Remember, you are here to save their immortal soul from the burning fires of Hell, not educate them in stuff they don't really need to know anyway. If you have a dubious argument based on fictional data, but it works, then there is no problem. The vital matter is bringing souls to Jesus and how you go about that is immaterial. The ends justify the means, and in this case the "ends" are souls being saved. Such a noble and worthy goal itself justifies any means you see fit to use. Physical force is generally frowned upon, although there are clear historical precedents for this. Use your own judgement.

Don't forget, the Lord is watching at all times, and will certainly forgive you as long as you are spreading His good news. So go to it!

Compartmentalisation

In this world, what you know to be true often conflicts with the reality around you. To be a soldier for Christ it will help enormously if you can master the technique of mental compartmentalisation. This means you must be able to keep your scriptural knowledge away from the secular knowledge that allows you to function in wordly matters, e.g. at your place of work. For example, even though science is clearly mistaken about the processes involved in radioactive decay (see the "carbon dating" example above), if you worked at a nuclear power plant it would be necessary to assume the opposite was true - otherwise it would be impossible to build nuclear reactors. Likewise, a good fundy astronomer knows that the correct date of the universe is about 10,000 years at most, but must be able to examine galaxies millions of light-years away and explain them according to the secular model of cosmology. Being able to hold two (or more) sets of mutually exclusive thoughts at once is extremely beneficial to the up-and-coming fundy on the internet.

Remember, something might be "true" while you're at work or sitting an exam, but it's still completely wrong, and you should switch back to the "Christian Compartment" in your brain whenever possible.

Wilful ignorance

Ignorance is bliss, and what is more blissful than reading the Word Of God? You will often find yourself accused of this "crime", but why should you waste time trying to learn how the unbelievers lie to themselves? You don't need to read a book on evolution to know that it is wrong. You don't need to read a book about the so-called Big Bang to know that it is a delusion.

It is the atheists who are wildly ignorant for not reading the Bible! Sure, many of them say they have read it, but this is clearly a lie - if they've read it, how come they don't believe it?

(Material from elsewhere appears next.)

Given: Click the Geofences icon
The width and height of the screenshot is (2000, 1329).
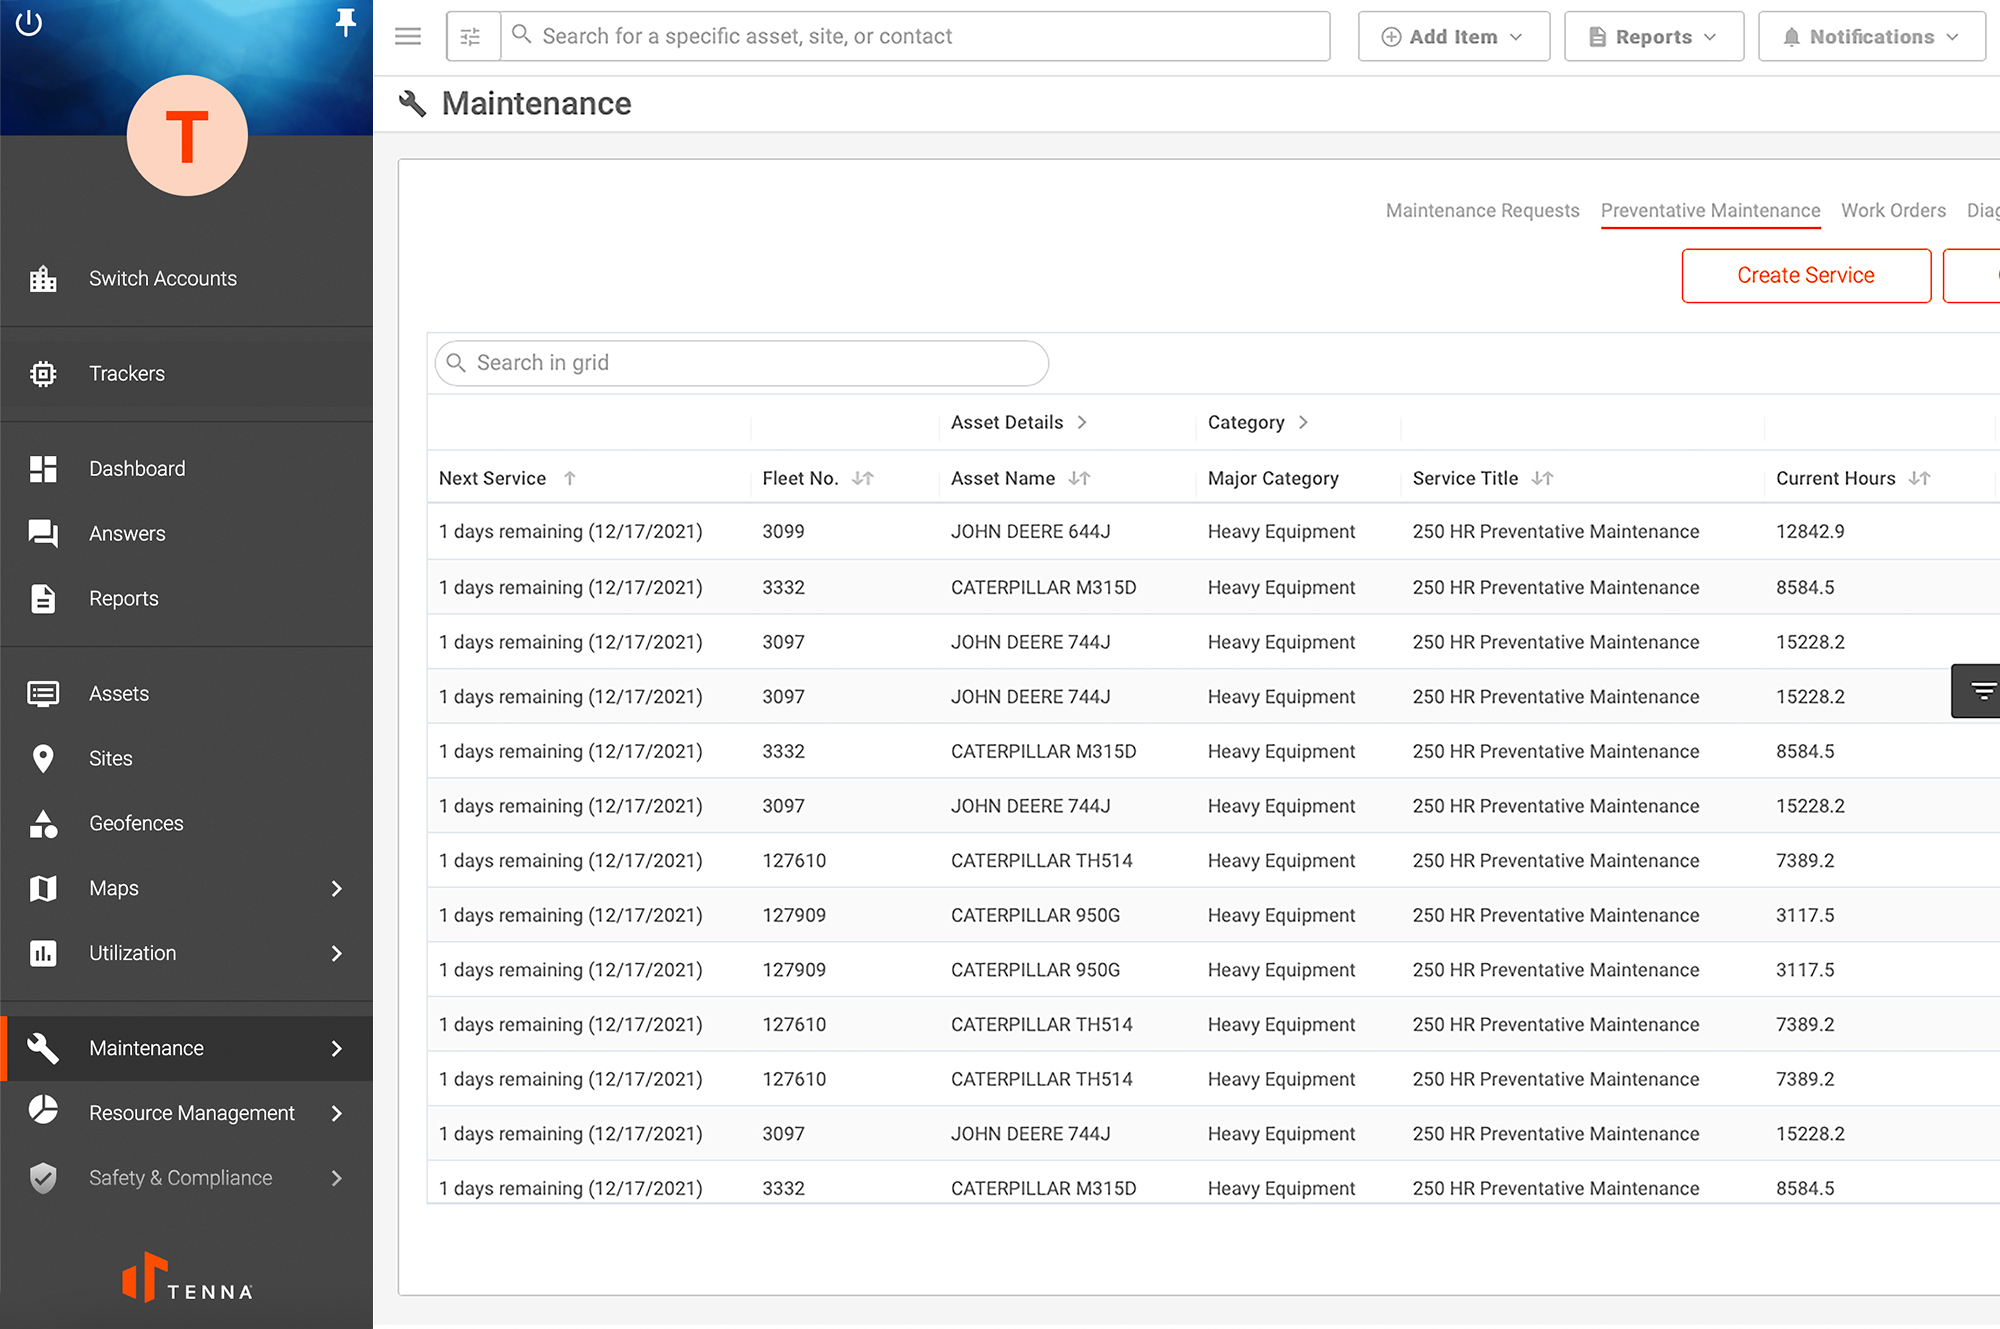Looking at the screenshot, I should tap(44, 823).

Don't waste your precious time trying to get to grips with their overly-complicated theories, when you have a much simpler theory that you already know is true.

 

Conclusion

There you have it - Fundy Think For Beginners.

All you need to do now is decide how to sign off your devastating arguments. There is classic arrogant abuse, such as "Ha ha ha what an idiot! God made it all! Get an education."; or patronising the opponent - "I'll pray that God opens your closed mind and eyes"; a selection of obscure Bible verses, maybe; and finally, the ever popular subtle threats of hellfire - "Well, I've told you the Truth, I only hope you like it HOT after you die".

Don't forget what you've learned : return a week later and post exactly the same assertions that you started with.